## WORK REQUIRED
Copy all of the data below line for line without changing any wording. Leave the pictures out of your copy.

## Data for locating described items

----------------

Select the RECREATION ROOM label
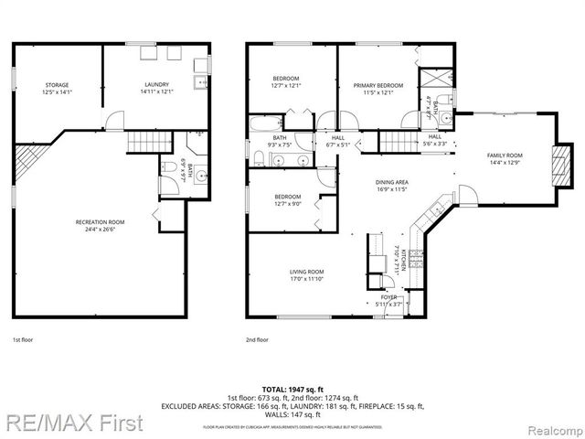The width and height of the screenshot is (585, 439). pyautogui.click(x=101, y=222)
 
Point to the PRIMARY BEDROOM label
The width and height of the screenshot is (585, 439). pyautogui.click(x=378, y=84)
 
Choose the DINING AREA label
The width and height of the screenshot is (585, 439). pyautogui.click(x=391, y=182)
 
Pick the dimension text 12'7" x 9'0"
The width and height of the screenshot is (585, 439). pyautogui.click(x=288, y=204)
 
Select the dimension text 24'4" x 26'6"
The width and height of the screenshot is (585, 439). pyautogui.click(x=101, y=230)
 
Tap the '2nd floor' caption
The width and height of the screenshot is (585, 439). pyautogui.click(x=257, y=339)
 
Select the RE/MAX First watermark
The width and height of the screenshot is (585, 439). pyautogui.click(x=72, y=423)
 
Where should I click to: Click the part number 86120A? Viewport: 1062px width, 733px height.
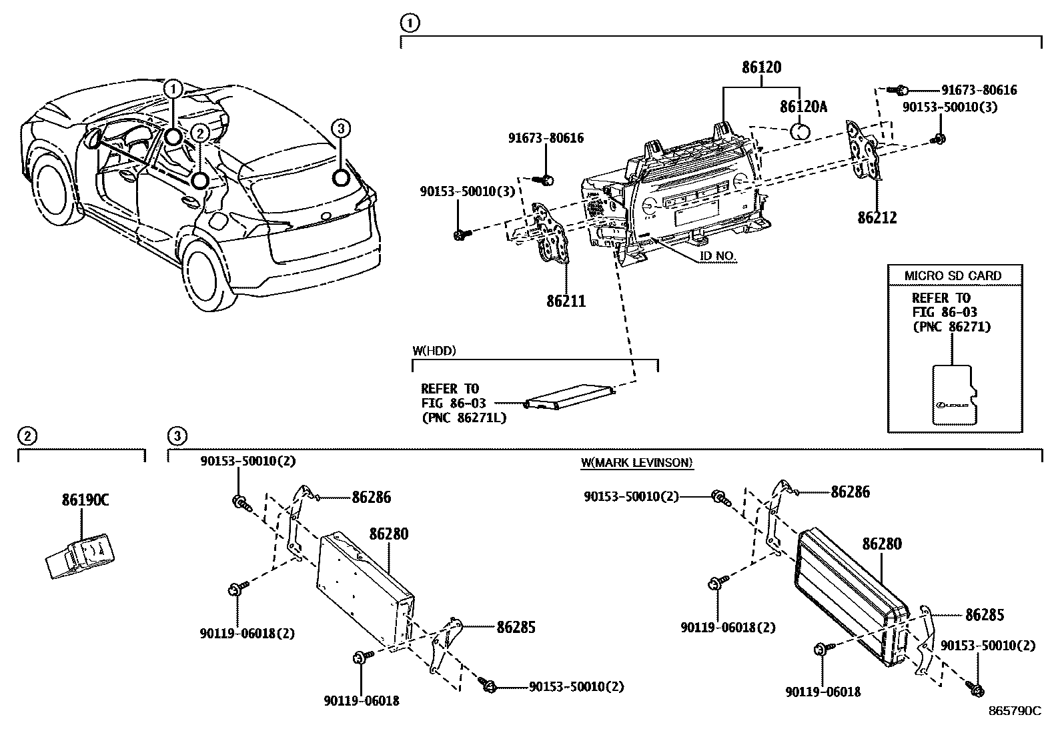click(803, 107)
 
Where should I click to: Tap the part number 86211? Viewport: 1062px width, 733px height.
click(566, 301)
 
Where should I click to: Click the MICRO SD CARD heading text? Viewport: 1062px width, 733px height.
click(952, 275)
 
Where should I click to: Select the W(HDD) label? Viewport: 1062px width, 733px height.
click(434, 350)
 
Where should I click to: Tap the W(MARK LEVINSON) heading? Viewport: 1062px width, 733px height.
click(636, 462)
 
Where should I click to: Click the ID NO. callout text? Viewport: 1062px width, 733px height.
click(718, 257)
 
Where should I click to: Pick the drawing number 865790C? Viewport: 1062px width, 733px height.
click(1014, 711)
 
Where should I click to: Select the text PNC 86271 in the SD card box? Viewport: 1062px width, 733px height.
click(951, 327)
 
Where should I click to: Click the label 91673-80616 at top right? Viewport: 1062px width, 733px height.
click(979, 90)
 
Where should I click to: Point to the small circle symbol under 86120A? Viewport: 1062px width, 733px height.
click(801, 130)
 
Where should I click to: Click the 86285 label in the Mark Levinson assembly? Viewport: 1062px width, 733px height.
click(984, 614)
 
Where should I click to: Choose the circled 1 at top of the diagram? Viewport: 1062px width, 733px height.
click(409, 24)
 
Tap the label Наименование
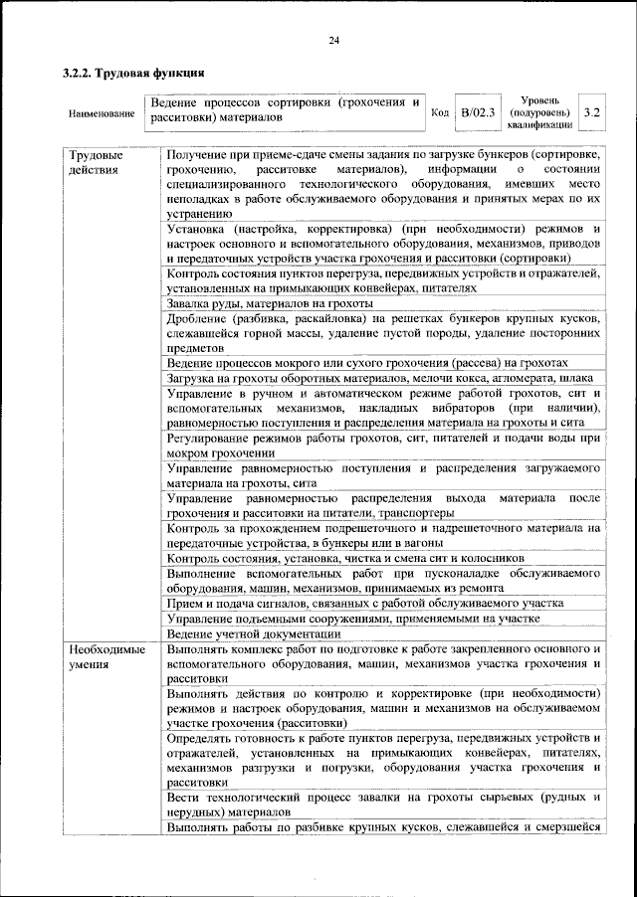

----------------

## THE COMPLETED TASK
Select the RECREATION ROOM label
The width and height of the screenshot is (585, 439). pyautogui.click(x=101, y=222)
 
Point to the PRIMARY BEDROOM label
The width and height of the screenshot is (585, 439). pyautogui.click(x=378, y=84)
 
Choose the DINING AREA label
The width and height of the screenshot is (585, 439). pyautogui.click(x=391, y=182)
 
Pick the dimension text 12'7" x 9'0"
The width and height of the screenshot is (585, 439). pyautogui.click(x=288, y=204)
 
Select the dimension text 24'4" x 26'6"
The width and height of the screenshot is (585, 439). pyautogui.click(x=101, y=230)
 
Tap the '2nd floor' caption
The width and height of the screenshot is (585, 439). pyautogui.click(x=257, y=339)
 
Select the RE/MAX First watermark
The width and height of the screenshot is (585, 439). pyautogui.click(x=72, y=423)
 
Where should I click to: Click the part number 86120A? Viewport: 1062px width, 733px height.
click(803, 107)
 
Where should I click to: Tap the part number 86211? Viewport: 1062px width, 733px height.
click(566, 301)
 
Where should I click to: Click the MICRO SD CARD heading text? Viewport: 1062px width, 733px height.
click(952, 275)
 
Where should I click to: Select the W(HDD) label? Viewport: 1062px width, 733px height.
click(434, 350)
 
Where should I click to: Tap the W(MARK LEVINSON) heading? Viewport: 1062px width, 733px height.
click(636, 462)
 
Where should I click to: Click the ID NO. callout text? Viewport: 1062px width, 733px height.
click(718, 257)
 
Where should I click to: Pick the drawing number 865790C? Viewport: 1062px width, 733px height.
click(1014, 711)
 
Where should I click to: Select the text PNC 86271 in the SD card box? Viewport: 1062px width, 733px height.
click(951, 327)
 
Where should I click to: Click the label 91673-80616 at top right? Viewport: 1062px width, 733px height.
click(979, 90)
 
Where should I click to: Point to the small circle symbol under 86120A? Viewport: 1062px width, 733px height.
click(801, 130)
 
Where should I click to: Click the 86285 label in the Mark Levinson assembly? Viewport: 1062px width, 733px height.
click(984, 614)
 
Where should I click to: Choose the circled 1 at top of the diagram? Viewport: 1062px width, 733px height.
click(409, 24)
 
Tap the label Наименование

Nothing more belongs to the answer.